The Howard Steamboat Museum is presenting its annual Christmas Open House from 1 to 4 p.m. Sunday, Dec. 9. at 1101 E. Market St. in Jeffersonville. The historic Carriage House will be available for tours, and children can visit with Santa from 1 to 3 p.m.
The event is free to the public, but donations are encouraged. The museum's gift shop will be open for people to buy books and "steamboat stocking stuffers."
The museum tells the story of the steamboat era and the Howard family, who owned the Howard Shipyards on the banks of the Ohio River in Jeffersonville for more than 100 years. The museum is located in the historic home of the shipbuilding family.
Museum Director Keith Norrington said the tours of the recently renovated carriage house, which was transformed into an event venue, will be one of the highlights of the event.

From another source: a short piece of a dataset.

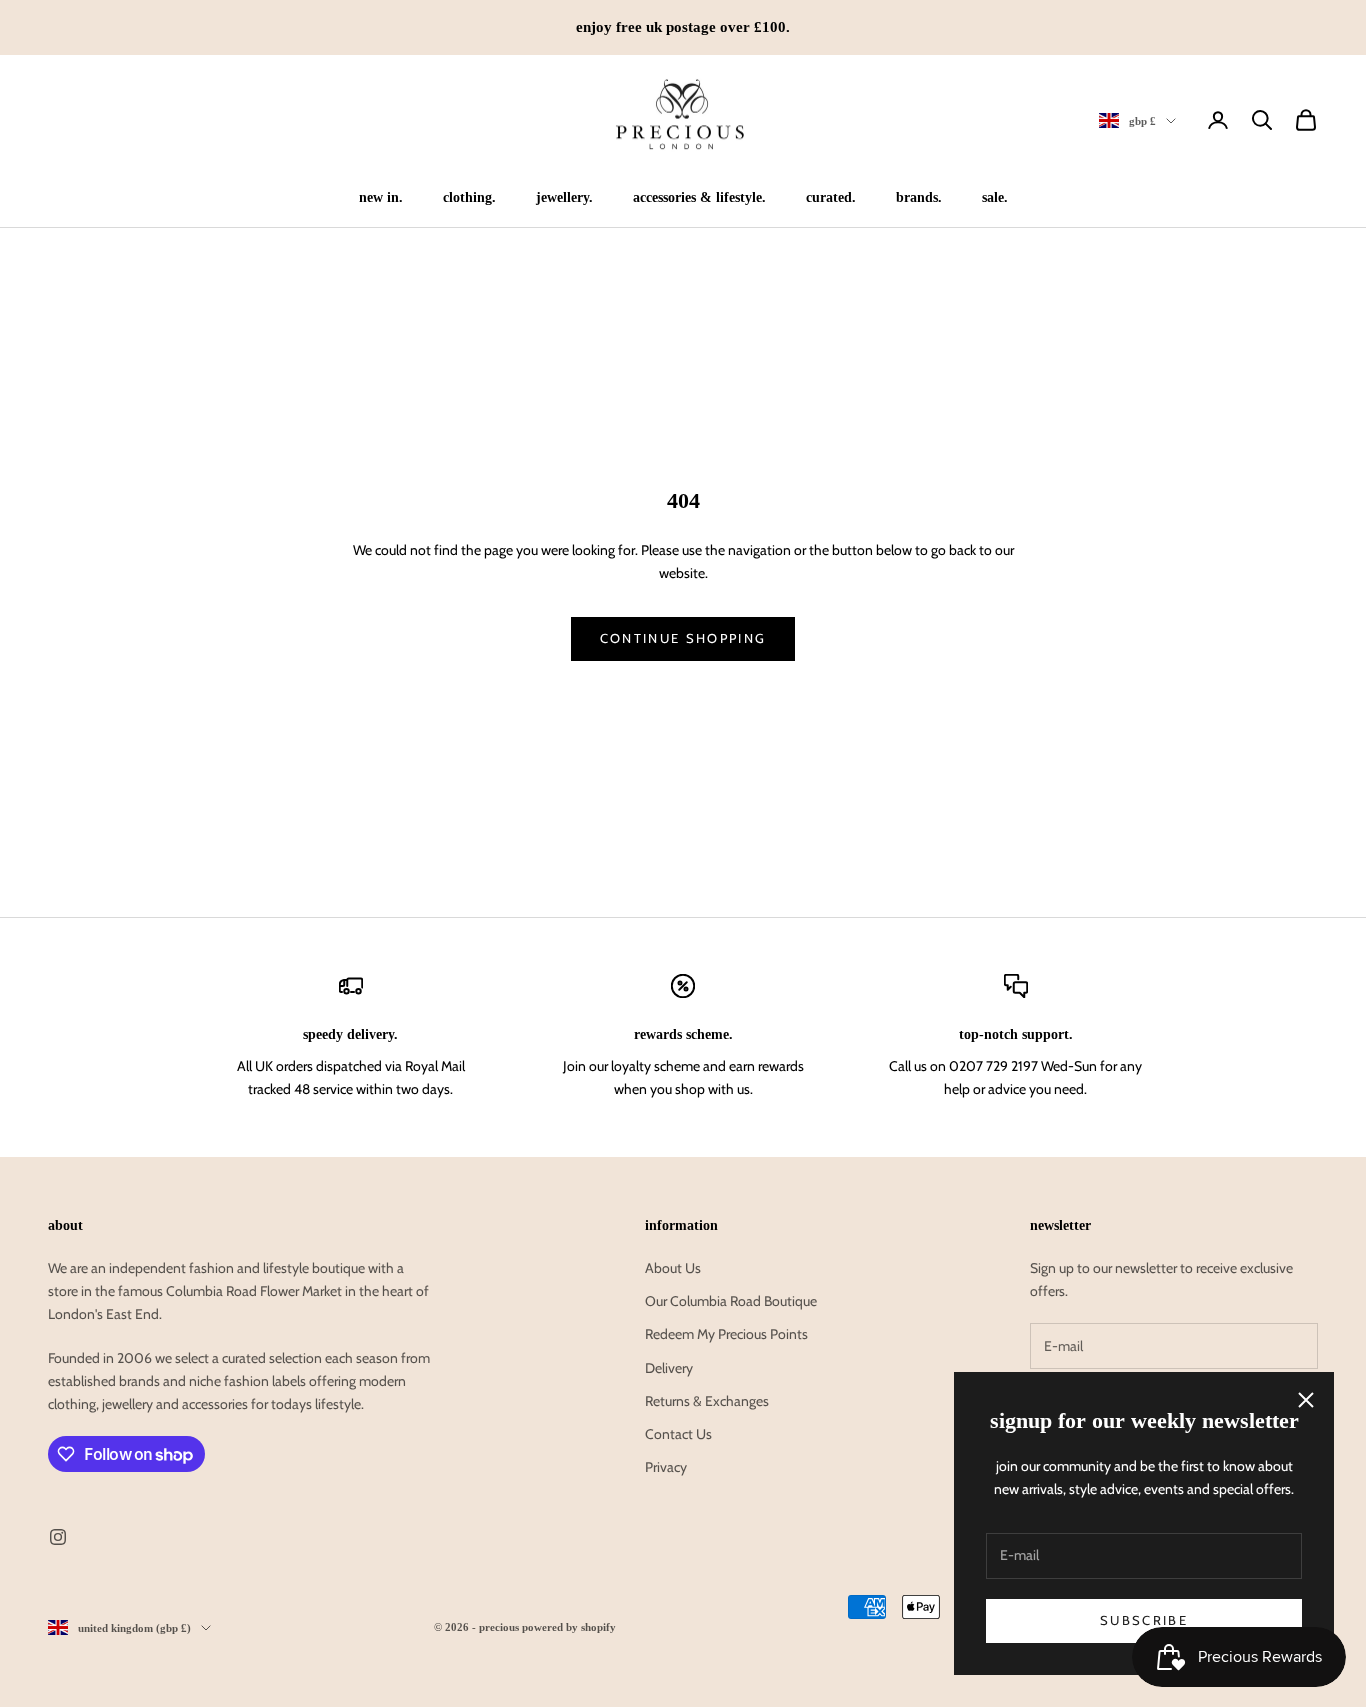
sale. (995, 197)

The refurbishment of the 1880's-era building was completed earlier this year, and it is available for rental for events such as parties, receptions and weddings.
The Carriage House has exceeded people's expectations since it opened, Norrington said. The interior of the building was rebuilt, and many original materials such as timbers were recycled in the renovation.
The event venue has been a wonderful avenue to fund the museum, he said. It is open year-round, and the museum plans to use it for school programs in the future.
"The response from the community has been very good," he said. "We like to think it belongs to the community."
The first floor of the Howard's Victorian-era home was restored to reflect how it looked when the family lived there, and the museum is located on the second floor. Open house attendees can eat fudge and cookies and enjoy the home's Christmas decorations, Norrington said.
"Everyone enjoys the festive spirit," Norrington said.
Norrington has a long involvement with the Howard Steamboat Museum, which has been open for about 60 years. He first came in 1963 for a third grade trip, and was captivated by the history. By age 14, he became a volunteer guide, and has remain involved throughout the years.
Jeffersonville is here because of the Ohio River, and the Howards played a major role in its history as shipbuilders and employers, Norrington said. About 400 to 500 people were employed in the shipyard at the time, he said, and when it became JeffBoat, generations of families worked there.
Norrington said he likes providing an opportunity for people to tour the museum for free. He hopes the open house and the Carriage House tours will attract both new and returning visitors to the museum.
"People say I've been there I don’t need to go back, but the Carriage House draws them back," he said. "Everyone’s curious about it. I'm hoping it will bring people back that come in to tour the museum again."